▶ **Record extracts**:

-*-*-

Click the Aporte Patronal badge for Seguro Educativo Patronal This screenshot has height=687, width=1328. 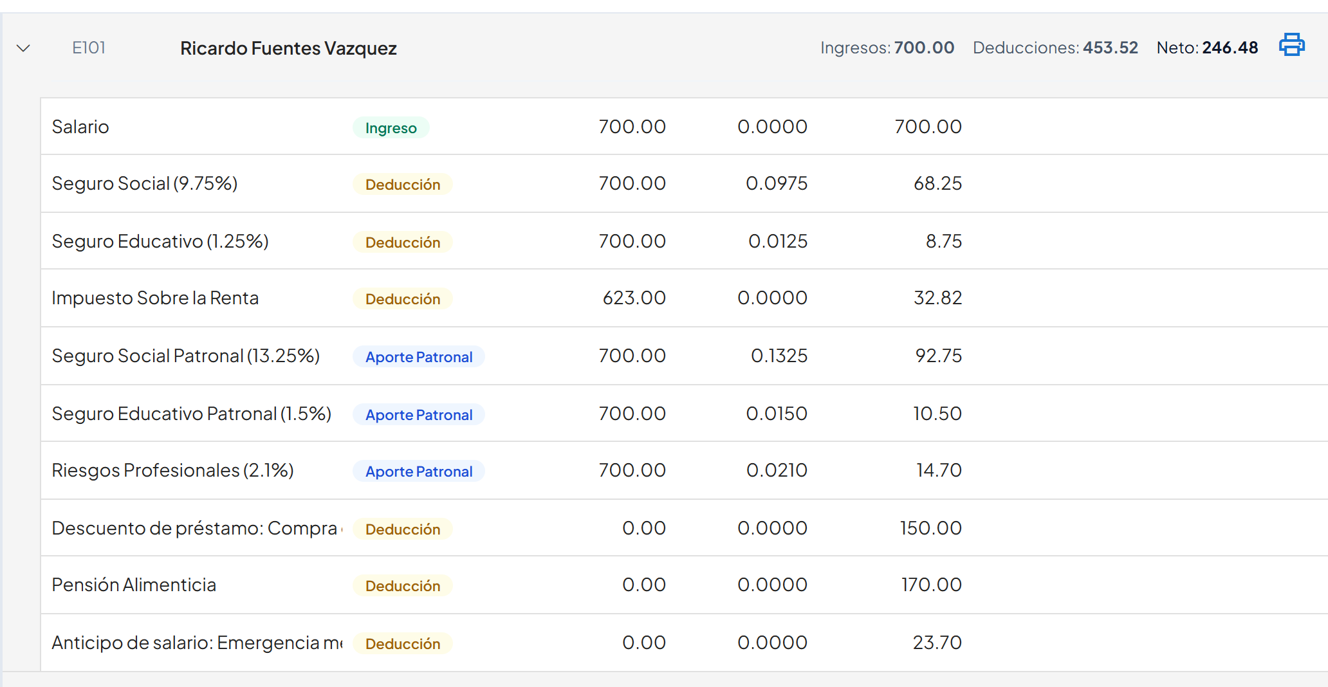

-*-*-

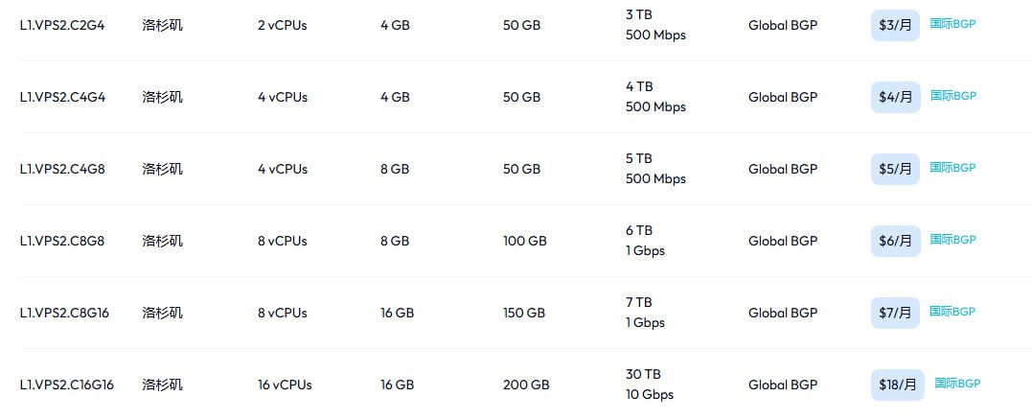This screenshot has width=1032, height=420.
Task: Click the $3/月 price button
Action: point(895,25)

-*-*-

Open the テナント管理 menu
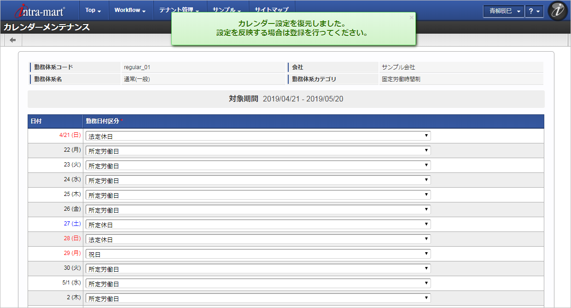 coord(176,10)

-*-*-

Repeat the rows from the line containing "This screenshot has width=1032, height=420." through the line containing "Action: point(895,25)", leaving out the pictures.

▶ **Problem solution**:
This screenshot has width=1032, height=420.
Task: Click the $3/月 price button
Action: point(895,25)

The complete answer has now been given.